» Instructions to follow:
Pull each line holding the word "Identify" from the data.

[[ Data for this task, beginning ]]

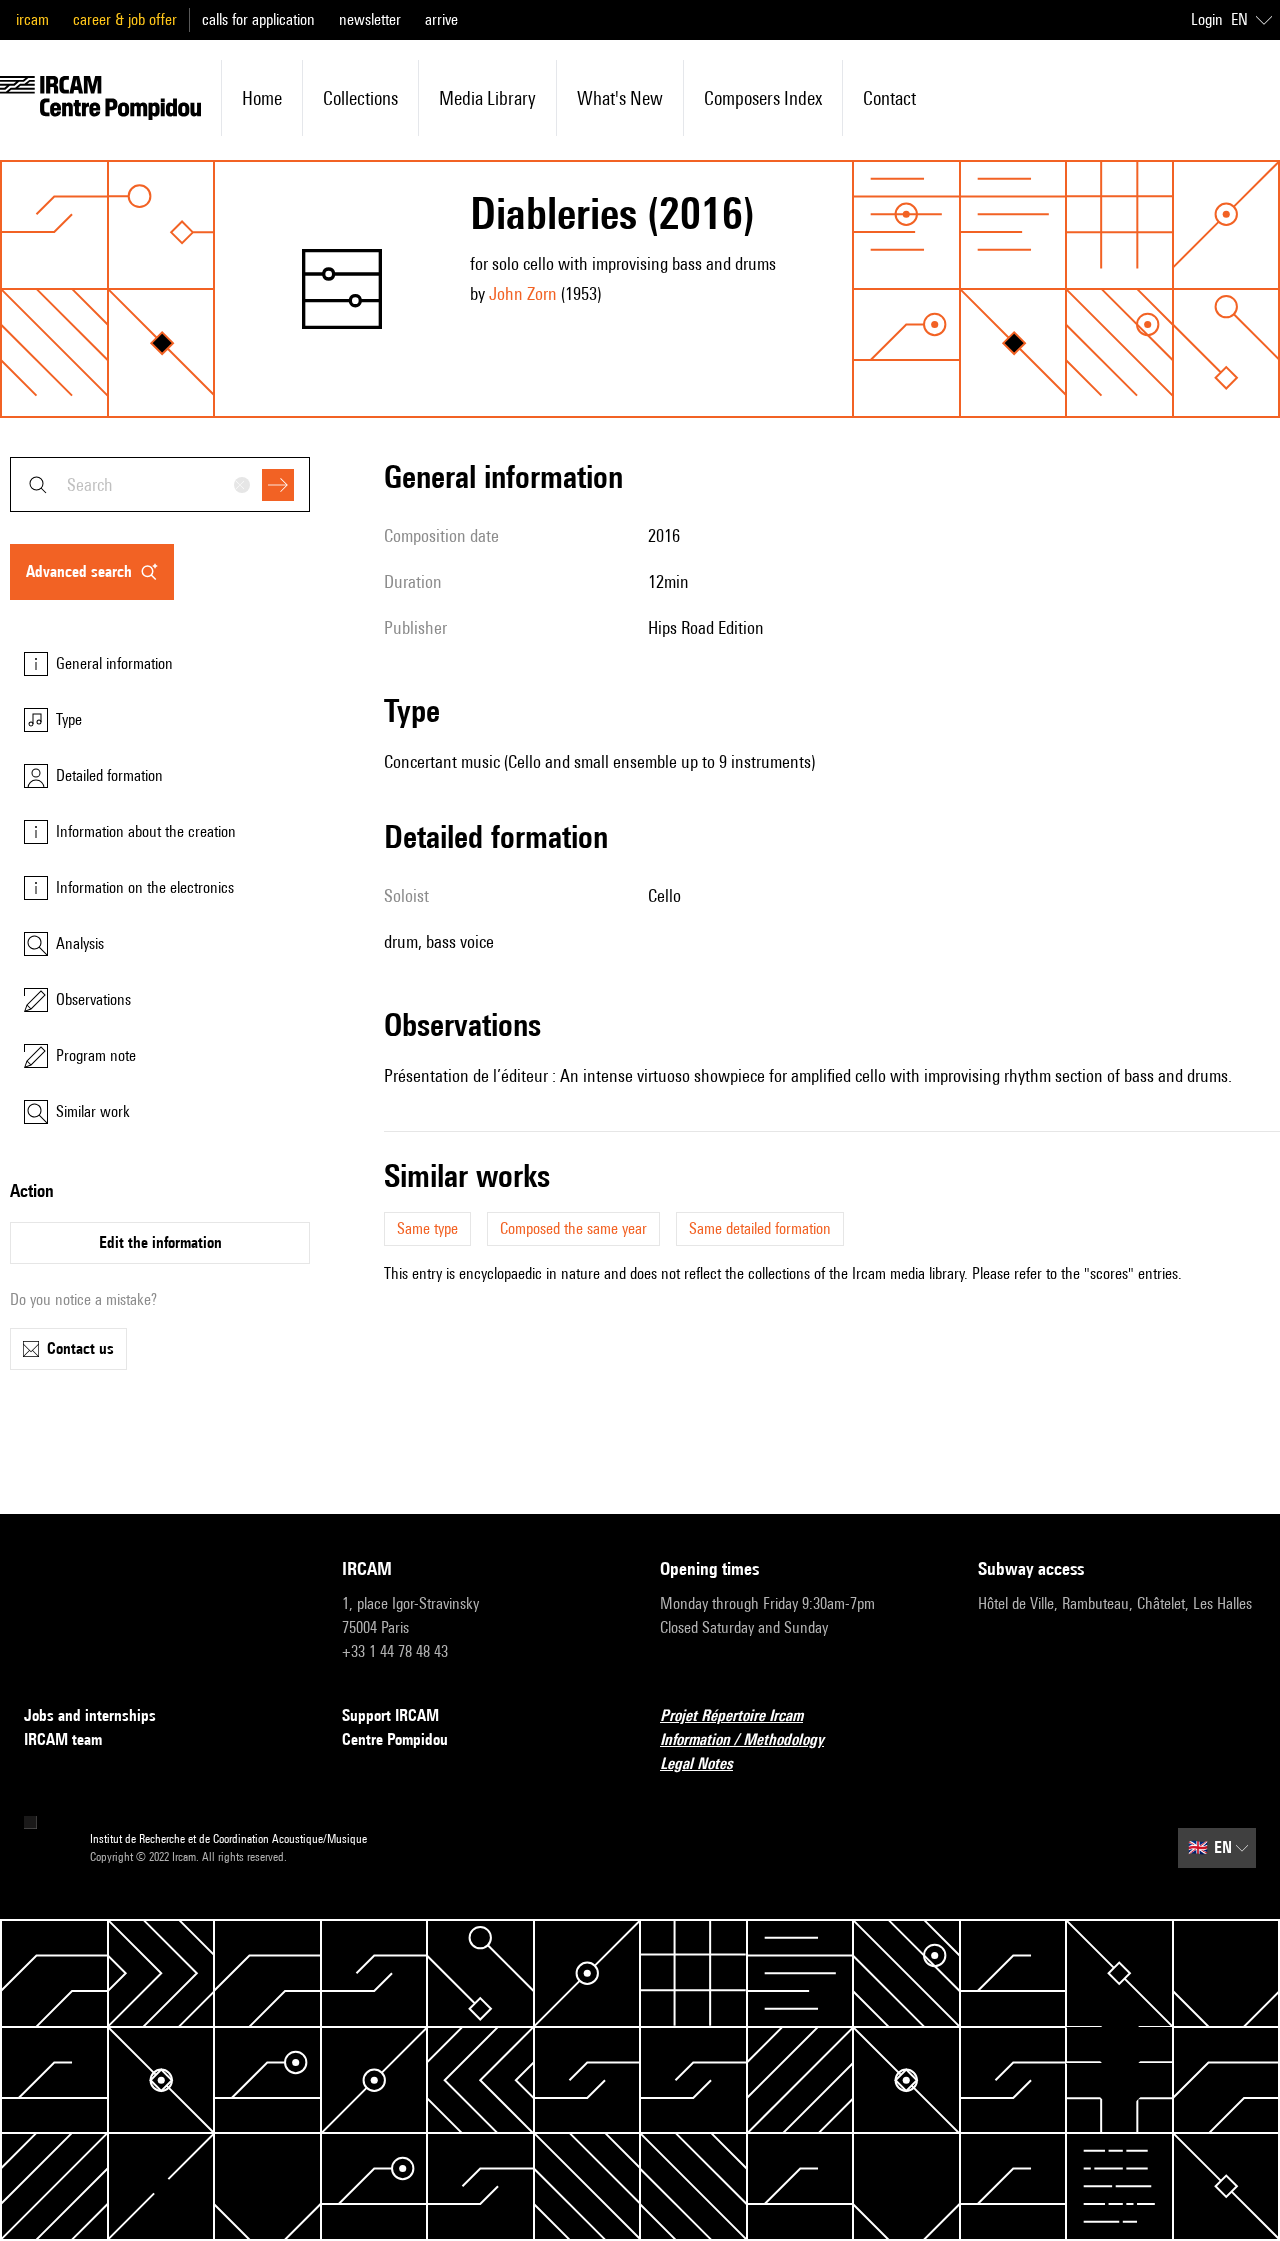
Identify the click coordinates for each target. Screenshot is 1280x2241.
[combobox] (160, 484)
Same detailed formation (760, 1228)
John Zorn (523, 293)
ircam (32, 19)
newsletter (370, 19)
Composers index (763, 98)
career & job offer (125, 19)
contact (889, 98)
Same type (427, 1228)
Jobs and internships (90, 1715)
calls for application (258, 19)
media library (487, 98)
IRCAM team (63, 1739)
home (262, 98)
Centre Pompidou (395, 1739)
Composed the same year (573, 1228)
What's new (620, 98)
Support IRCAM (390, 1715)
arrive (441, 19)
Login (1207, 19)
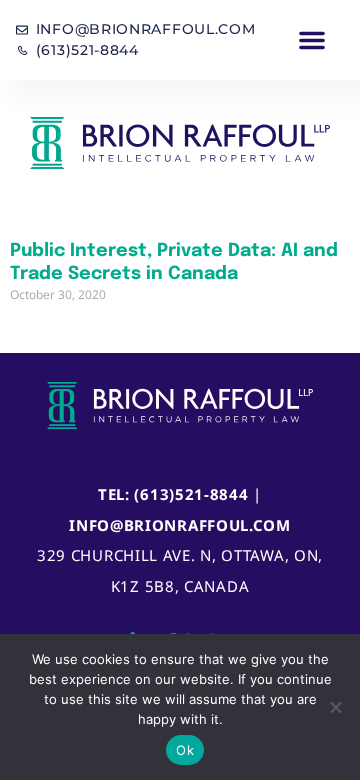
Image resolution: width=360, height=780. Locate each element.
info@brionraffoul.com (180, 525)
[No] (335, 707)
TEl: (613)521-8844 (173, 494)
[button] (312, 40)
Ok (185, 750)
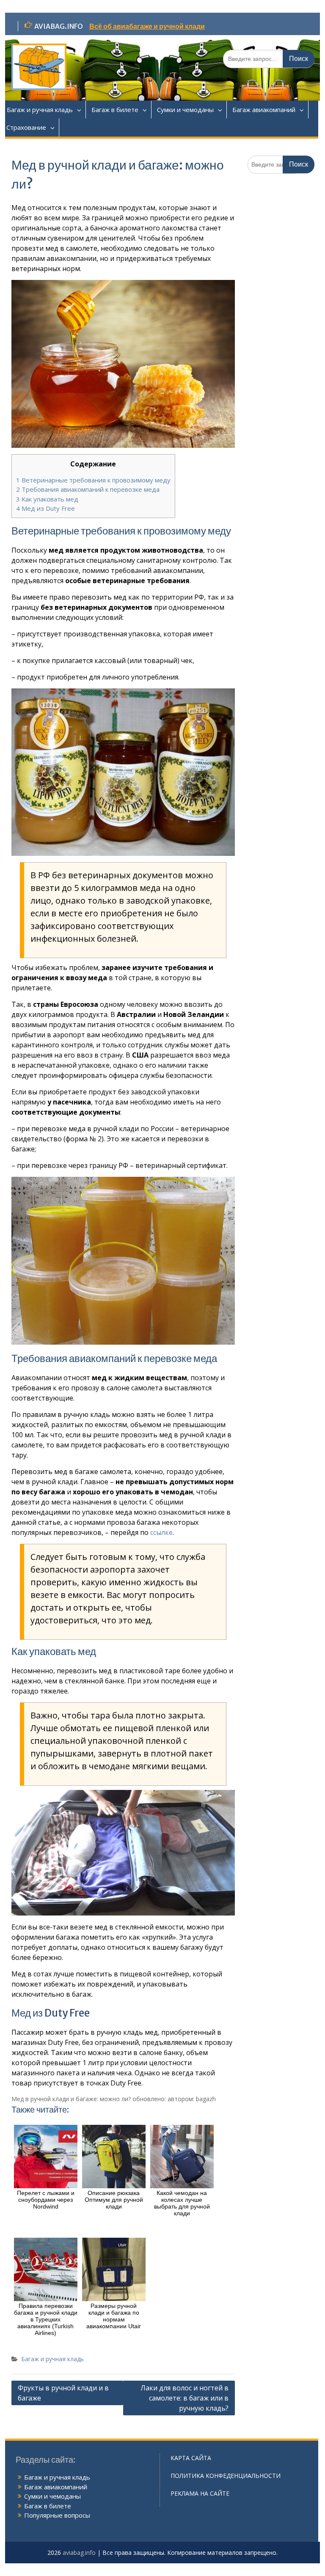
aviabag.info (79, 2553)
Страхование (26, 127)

[[ Data for this task, end ]]
[[ Data for this task, beginning ]]

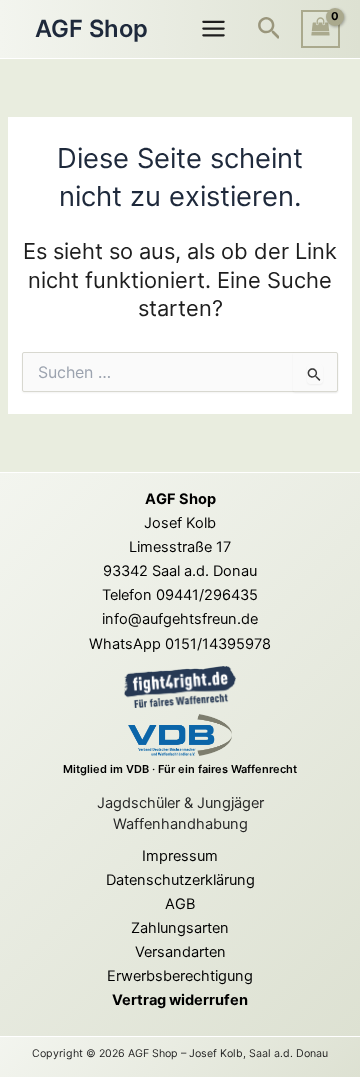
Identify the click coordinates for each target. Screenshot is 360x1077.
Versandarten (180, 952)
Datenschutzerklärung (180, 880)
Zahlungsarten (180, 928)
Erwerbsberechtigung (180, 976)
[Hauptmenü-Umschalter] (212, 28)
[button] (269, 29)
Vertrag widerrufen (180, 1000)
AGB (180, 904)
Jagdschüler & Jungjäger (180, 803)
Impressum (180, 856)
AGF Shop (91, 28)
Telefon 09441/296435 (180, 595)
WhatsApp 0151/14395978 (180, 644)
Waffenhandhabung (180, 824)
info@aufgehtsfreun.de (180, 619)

[[ Data for this task, end ]]

» Answer section:
Identify the click coordinates for each target. Screenshot is 1280x2241.
Identify the click coordinates for each target. Screenshot is 360x1077.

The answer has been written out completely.